**Work to do:**
#1 In the passage on nuclear structure, how many nuclides are said to exist in nature?
#2 State whether each statement below agrees with the passage on nuclear structure. Answer yes or no for each, and quote the deciding words of the passage. (a) More than 2500 nuclides have been produced artificially. (b) Heavy nuclei have large production cross sections. (c) Nuclei with more than 90 protons grow more stable because of Coulomb repulsion.
#3 Write the next part of the passage on the structure of heavy nuclei, beginning after its final sentence.

Nuclei are composed of protons and neutrons. The structure of nuclei varies gradually with the number of protons and neutrons, and sometimes it shows sudden changes. About 250 nuclides exist in nature, and more than 2500 nuclides have been produced artificially up to now. However, thousands of nuclides remain to be discovered. Exploration of those unknown nuclides will reveal new properties of nuclear structure.
Nuclei with a proton number greater than 90 show an increasing instability owing to Coulomb repulsion between the protons and exhibit various interesting properties such as spontaneous fission and exotic deformation. To investigate nuclear structure, one has to generate nuclei of interest and measure, e.g., gamma-rays and alpha particles emitted from these nuclei. However, since production cross sections of heavy nuclei are extremely small, other reaction products produced simultaneously prevent us from observing gamma-rays from heavy nuclei. In particular, it is quite difficult to observe nuclei with a half-life shorter than 10 min and a small alpha-decay probability.

**Source data:**

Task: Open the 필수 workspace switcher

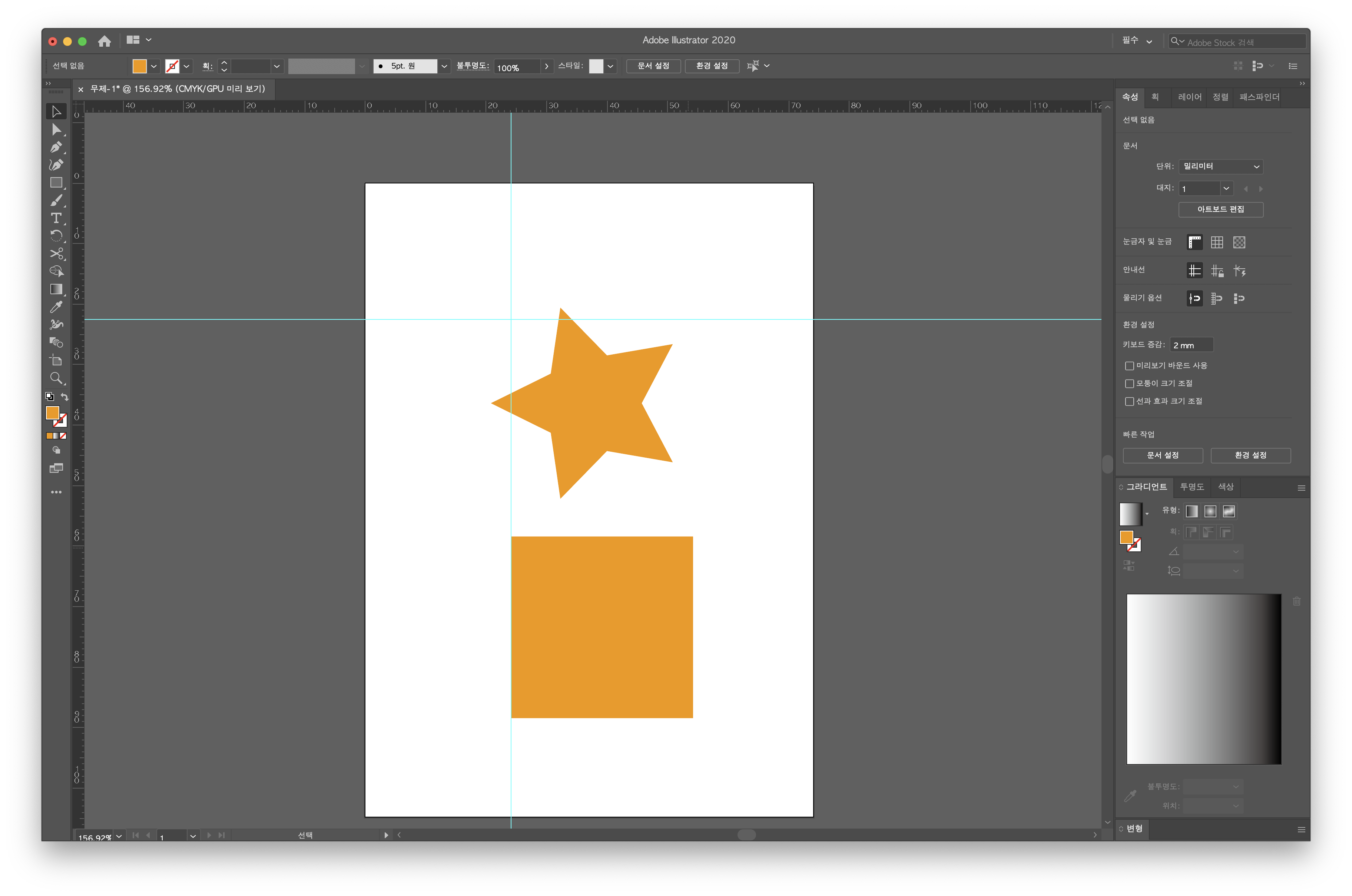Action: tap(1137, 40)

**In response:**
#1 About 250 nuclides exist in nature.

#2
(a) Yes: "more than 2500 nuclides have been produced artificially up to now."
(b) No: "production cross sections of heavy nuclei are extremely small."
(c) No: "Nuclei with a proton number greater than 90 show an increasing instability owing to Coulomb repulsion between the protons."

#3
In order to overcome these difficulties, we have developed a gas-jet coupled on-line isotope separator (Fig. 7-1). Heavy nuclei are produced by bombarding U or Pu targets with a 6Li beam. Reaction products are transported into the ion source region of the isotope separator through a capillary by a gas-jet stream (Fig. 7-1), and mass-separated within a few seconds. Since selected nuclei of interest are rapidly separated from other reaction products, weak gamma-rays from nuclei with small production cross sections and short half-lives can be detected very sensitively.
Using this system, we have succeeded in observing the previously unknown isotope 241Bk. In the mass-241 fraction, we have detected the very weak X-rays and gamma-rays associated with the electron capture (EC) decay of 241Bk as shown in Fig.7-2. The half-life of 241Bk was determined to be 4.6 min from the decay curve of the observed X-rays. A few attempts to search for 241Bk had been done using chemical separation techniques, but they failed, because its half-life is much shorter than the separation time and because the chemical separation process cannot distinguish 241Bk from other Bk isotopes such as 242Bk. The observation of the gamma transitions gave us information on the structure of 241Bk and its daughter nucleus. Using this system, we have succeeded in observing not only Bk isotopes, but also many Am and Cm isotopes with half-lives shorter than 10 min. This study has been successful in elucidating the nuclear structure of heavy elements.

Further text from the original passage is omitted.